=== Exercise aim ===
Convert every line of the records below into a single numbered list, and leave out the blank lines.

====== Data to process

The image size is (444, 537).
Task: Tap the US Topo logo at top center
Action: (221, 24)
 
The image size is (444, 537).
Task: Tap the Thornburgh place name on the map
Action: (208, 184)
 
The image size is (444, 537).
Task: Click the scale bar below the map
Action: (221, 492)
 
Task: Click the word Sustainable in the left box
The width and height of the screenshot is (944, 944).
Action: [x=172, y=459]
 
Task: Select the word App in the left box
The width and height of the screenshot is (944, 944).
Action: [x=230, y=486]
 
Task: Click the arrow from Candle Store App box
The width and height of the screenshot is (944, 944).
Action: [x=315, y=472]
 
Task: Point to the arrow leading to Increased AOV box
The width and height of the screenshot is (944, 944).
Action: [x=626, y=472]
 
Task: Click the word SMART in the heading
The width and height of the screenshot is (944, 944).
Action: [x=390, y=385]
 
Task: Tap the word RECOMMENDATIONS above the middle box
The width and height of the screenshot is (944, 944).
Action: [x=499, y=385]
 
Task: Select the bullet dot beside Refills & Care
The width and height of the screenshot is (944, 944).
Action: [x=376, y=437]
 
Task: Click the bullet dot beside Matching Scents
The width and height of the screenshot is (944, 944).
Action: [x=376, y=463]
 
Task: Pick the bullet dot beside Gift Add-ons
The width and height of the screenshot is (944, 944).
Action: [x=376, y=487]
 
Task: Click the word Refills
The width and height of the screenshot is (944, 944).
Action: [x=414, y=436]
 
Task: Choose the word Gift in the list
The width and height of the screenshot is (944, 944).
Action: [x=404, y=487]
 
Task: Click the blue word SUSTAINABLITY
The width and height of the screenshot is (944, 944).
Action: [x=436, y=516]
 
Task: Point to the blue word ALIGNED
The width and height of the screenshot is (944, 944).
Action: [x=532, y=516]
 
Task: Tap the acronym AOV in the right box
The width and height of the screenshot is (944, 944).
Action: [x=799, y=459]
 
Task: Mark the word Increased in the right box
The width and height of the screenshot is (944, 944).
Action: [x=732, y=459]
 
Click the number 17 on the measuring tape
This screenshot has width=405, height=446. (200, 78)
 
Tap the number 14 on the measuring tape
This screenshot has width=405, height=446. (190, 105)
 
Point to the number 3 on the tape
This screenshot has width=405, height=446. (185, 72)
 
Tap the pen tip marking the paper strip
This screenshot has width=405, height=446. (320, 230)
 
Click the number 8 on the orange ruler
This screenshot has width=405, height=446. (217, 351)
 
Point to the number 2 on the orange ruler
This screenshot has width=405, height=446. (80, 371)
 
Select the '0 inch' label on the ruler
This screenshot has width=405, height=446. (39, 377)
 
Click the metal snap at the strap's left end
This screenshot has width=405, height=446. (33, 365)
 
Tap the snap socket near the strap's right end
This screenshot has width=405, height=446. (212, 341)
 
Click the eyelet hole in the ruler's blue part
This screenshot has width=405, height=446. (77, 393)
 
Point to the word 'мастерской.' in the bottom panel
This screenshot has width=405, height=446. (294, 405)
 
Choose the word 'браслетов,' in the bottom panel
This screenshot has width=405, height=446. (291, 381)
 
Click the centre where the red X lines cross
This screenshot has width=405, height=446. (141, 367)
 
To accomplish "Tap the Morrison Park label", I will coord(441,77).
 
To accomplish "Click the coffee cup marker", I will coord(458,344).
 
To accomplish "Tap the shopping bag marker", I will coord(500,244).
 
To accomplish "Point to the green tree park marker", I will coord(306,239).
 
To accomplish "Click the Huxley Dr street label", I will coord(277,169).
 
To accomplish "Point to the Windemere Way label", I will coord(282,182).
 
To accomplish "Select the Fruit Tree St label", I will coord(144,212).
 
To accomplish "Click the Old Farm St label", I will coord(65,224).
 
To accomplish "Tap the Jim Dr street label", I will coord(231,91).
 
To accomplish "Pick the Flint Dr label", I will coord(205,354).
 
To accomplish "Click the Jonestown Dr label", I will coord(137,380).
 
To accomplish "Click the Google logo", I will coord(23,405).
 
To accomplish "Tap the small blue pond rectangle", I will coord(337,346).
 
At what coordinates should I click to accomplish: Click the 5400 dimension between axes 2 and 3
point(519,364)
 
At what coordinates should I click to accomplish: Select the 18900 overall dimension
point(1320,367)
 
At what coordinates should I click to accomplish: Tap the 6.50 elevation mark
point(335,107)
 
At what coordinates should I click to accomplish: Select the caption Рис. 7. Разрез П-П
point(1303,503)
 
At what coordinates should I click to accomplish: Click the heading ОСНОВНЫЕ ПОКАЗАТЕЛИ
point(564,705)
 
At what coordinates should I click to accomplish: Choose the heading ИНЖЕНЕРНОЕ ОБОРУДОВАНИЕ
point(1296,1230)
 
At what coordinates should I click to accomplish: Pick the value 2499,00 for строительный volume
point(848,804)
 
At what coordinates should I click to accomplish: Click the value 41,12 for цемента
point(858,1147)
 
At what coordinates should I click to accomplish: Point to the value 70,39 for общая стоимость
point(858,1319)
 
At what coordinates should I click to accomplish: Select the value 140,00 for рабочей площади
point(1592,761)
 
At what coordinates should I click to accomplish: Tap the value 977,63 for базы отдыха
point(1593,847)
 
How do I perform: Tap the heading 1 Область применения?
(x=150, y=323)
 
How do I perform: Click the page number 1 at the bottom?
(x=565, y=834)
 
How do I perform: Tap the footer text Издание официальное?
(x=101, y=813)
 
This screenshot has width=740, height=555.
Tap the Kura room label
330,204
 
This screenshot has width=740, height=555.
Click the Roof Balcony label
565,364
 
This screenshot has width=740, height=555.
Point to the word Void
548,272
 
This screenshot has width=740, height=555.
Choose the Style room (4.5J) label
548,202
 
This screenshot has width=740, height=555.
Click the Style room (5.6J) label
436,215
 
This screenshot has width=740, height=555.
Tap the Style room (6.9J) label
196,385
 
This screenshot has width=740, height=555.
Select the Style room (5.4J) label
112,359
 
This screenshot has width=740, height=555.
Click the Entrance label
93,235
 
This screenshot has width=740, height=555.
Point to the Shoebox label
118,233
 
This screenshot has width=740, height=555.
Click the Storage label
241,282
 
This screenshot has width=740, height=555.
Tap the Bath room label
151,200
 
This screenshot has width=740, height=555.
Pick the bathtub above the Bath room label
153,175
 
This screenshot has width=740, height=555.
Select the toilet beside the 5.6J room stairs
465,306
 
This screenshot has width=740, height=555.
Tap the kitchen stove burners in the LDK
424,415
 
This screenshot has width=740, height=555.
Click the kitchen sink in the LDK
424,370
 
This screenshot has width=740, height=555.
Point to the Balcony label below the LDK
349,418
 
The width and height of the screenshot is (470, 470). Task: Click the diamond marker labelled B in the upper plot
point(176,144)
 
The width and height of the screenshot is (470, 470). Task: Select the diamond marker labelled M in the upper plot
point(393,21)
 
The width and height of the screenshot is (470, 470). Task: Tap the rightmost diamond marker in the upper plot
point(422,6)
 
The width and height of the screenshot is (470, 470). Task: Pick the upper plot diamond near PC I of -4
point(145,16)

============

=== Exercise output ===
1. The image size is (444, 537).
2. Task: Tap the US Topo logo at top center
3. Action: (221, 24)
4. The image size is (444, 537).
5. Task: Tap the Thornburgh place name on the map
6. Action: (208, 184)
7. The image size is (444, 537).
8. Task: Click the scale bar below the map
9. Action: (221, 492)
10. Task: Click the word Sustainable in the left box
11. The width and height of the screenshot is (944, 944).
12. Action: [x=172, y=459]
13. Task: Select the word App in the left box
14. The width and height of the screenshot is (944, 944).
15. Action: [x=230, y=486]
16. Task: Click the arrow from Candle Store App box
17. The width and height of the screenshot is (944, 944).
18. Action: [x=315, y=472]
19. Task: Point to the arrow leading to Increased AOV box
20. The width and height of the screenshot is (944, 944).
21. Action: [x=626, y=472]
22. Task: Click the word SMART in the heading
23. The width and height of the screenshot is (944, 944).
24. Action: [x=390, y=385]
25. Task: Tap the word RECOMMENDATIONS above the middle box
26. The width and height of the screenshot is (944, 944).
27. Action: [x=499, y=385]
28. Task: Select the bullet dot beside Refills & Care
29. The width and height of the screenshot is (944, 944).
30. Action: [x=376, y=437]
31. Task: Click the bullet dot beside Matching Scents
32. The width and height of the screenshot is (944, 944).
33. Action: [x=376, y=463]
34. Task: Pick the bullet dot beside Gift Add-ons
35. The width and height of the screenshot is (944, 944).
36. Action: [x=376, y=487]
37. Task: Click the word Refills
38. The width and height of the screenshot is (944, 944).
39. Action: [x=414, y=436]
40. Task: Choose the word Gift in the list
41. The width and height of the screenshot is (944, 944).
42. Action: [x=404, y=487]
43. Task: Click the blue word SUSTAINABLITY
44. The width and height of the screenshot is (944, 944).
45. Action: [x=436, y=516]
46. Task: Point to the blue word ALIGNED
47. The width and height of the screenshot is (944, 944).
48. Action: [x=532, y=516]
49. Task: Tap the acronym AOV in the right box
50. The width and height of the screenshot is (944, 944).
51. Action: [x=799, y=459]
52. Task: Mark the word Increased in the right box
53. The width and height of the screenshot is (944, 944).
54. Action: [x=732, y=459]
55. Click the number 17 on the measuring tape
56. This screenshot has width=405, height=446. (200, 78)
57. Tap the number 14 on the measuring tape
58. This screenshot has width=405, height=446. (190, 105)
59. Point to the number 3 on the tape
60. This screenshot has width=405, height=446. (185, 72)
61. Tap the pen tip marking the paper strip
62. This screenshot has width=405, height=446. (320, 230)
63. Click the number 8 on the orange ruler
64. This screenshot has width=405, height=446. (217, 351)
65. Point to the number 2 on the orange ruler
66. This screenshot has width=405, height=446. (80, 371)
67. Select the '0 inch' label on the ruler
68. This screenshot has width=405, height=446. (39, 377)
69. Click the metal snap at the strap's left end
70. This screenshot has width=405, height=446. (33, 365)
71. Tap the snap socket near the strap's right end
72. This screenshot has width=405, height=446. (212, 341)
73. Click the eyelet hole in the ruler's blue part
74. This screenshot has width=405, height=446. (77, 393)
75. Point to the word 'мастерской.' in the bottom panel
76. This screenshot has width=405, height=446. (294, 405)
77. Choose the word 'браслетов,' in the bottom panel
78. This screenshot has width=405, height=446. (291, 381)
79. Click the centre where the red X lines cross
80. This screenshot has width=405, height=446. (141, 367)
81. To accomplish "Tap the Morrison Park label", I will coord(441,77).
82. To accomplish "Click the coffee cup marker", I will coord(458,344).
83. To accomplish "Tap the shopping bag marker", I will coord(500,244).
84. To accomplish "Point to the green tree park marker", I will coord(306,239).
85. To accomplish "Click the Huxley Dr street label", I will coord(277,169).
86. To accomplish "Point to the Windemere Way label", I will coord(282,182).
87. To accomplish "Select the Fruit Tree St label", I will coord(144,212).
88. To accomplish "Click the Old Farm St label", I will coord(65,224).
89. To accomplish "Tap the Jim Dr street label", I will coord(231,91).
90. To accomplish "Pick the Flint Dr label", I will coord(205,354).
91. To accomplish "Click the Jonestown Dr label", I will coord(137,380).
92. To accomplish "Click the Google logo", I will coord(23,405).
93. To accomplish "Tap the small blue pond rectangle", I will coord(337,346).
94. At what coordinates should I click to accomplish: Click the 5400 dimension between axes 2 and 3
95. point(519,364)
96. At what coordinates should I click to accomplish: Select the 18900 overall dimension
97. point(1320,367)
98. At what coordinates should I click to accomplish: Tap the 6.50 elevation mark
99. point(335,107)
100. At what coordinates should I click to accomplish: Select the caption Рис. 7. Разрез П-П
101. point(1303,503)
102. At what coordinates should I click to accomplish: Click the heading ОСНОВНЫЕ ПОКАЗАТЕЛИ
103. point(564,705)
104. At what coordinates should I click to accomplish: Choose the heading ИНЖЕНЕРНОЕ ОБОРУДОВАНИЕ
105. point(1296,1230)
106. At what coordinates should I click to accomplish: Pick the value 2499,00 for строительный volume
107. point(848,804)
108. At what coordinates should I click to accomplish: Click the value 41,12 for цемента
109. point(858,1147)
110. At what coordinates should I click to accomplish: Point to the value 70,39 for общая стоимость
111. point(858,1319)
112. At what coordinates should I click to accomplish: Select the value 140,00 for рабочей площади
113. point(1592,761)
114. At what coordinates should I click to accomplish: Tap the value 977,63 for базы отдыха
115. point(1593,847)
116. How do I perform: Tap the heading 1 Область применения?
117. (x=150, y=323)
118. How do I perform: Click the page number 1 at the bottom?
119. (x=565, y=834)
120. How do I perform: Tap the footer text Издание официальное?
121. (x=101, y=813)
122. This screenshot has width=740, height=555.
123. Tap the Kura room label
124. 330,204
125. This screenshot has width=740, height=555.
126. Click the Roof Balcony label
127. 565,364
128. This screenshot has width=740, height=555.
129. Point to the word Void
130. 548,272
131. This screenshot has width=740, height=555.
132. Choose the Style room (4.5J) label
133. 548,202
134. This screenshot has width=740, height=555.
135. Click the Style room (5.6J) label
136. 436,215
137. This screenshot has width=740, height=555.
138. Tap the Style room (6.9J) label
139. 196,385
140. This screenshot has width=740, height=555.
141. Select the Style room (5.4J) label
142. 112,359
143. This screenshot has width=740, height=555.
144. Click the Entrance label
145. 93,235
146. This screenshot has width=740, height=555.
147. Point to the Shoebox label
148. 118,233
149. This screenshot has width=740, height=555.
150. Click the Storage label
151. 241,282
152. This screenshot has width=740, height=555.
153. Tap the Bath room label
154. 151,200
155. This screenshot has width=740, height=555.
156. Pick the bathtub above the Bath room label
157. 153,175
158. This screenshot has width=740, height=555.
159. Select the toilet beside the 5.6J room stairs
160. 465,306
161. This screenshot has width=740, height=555.
162. Tap the kitchen stove burners in the LDK
163. 424,415
164. This screenshot has width=740, height=555.
165. Click the kitchen sink in the LDK
166. 424,370
167. This screenshot has width=740, height=555.
168. Point to the Balcony label below the LDK
169. 349,418
170. The width and height of the screenshot is (470, 470). Task: Click the diamond marker labelled B in the upper plot
171. point(176,144)
172. The width and height of the screenshot is (470, 470). Task: Select the diamond marker labelled M in the upper plot
173. point(393,21)
174. The width and height of the screenshot is (470, 470). Task: Tap the rightmost diamond marker in the upper plot
175. point(422,6)
176. The width and height of the screenshot is (470, 470). Task: Pick the upper plot diamond near PC I of -4
177. point(145,16)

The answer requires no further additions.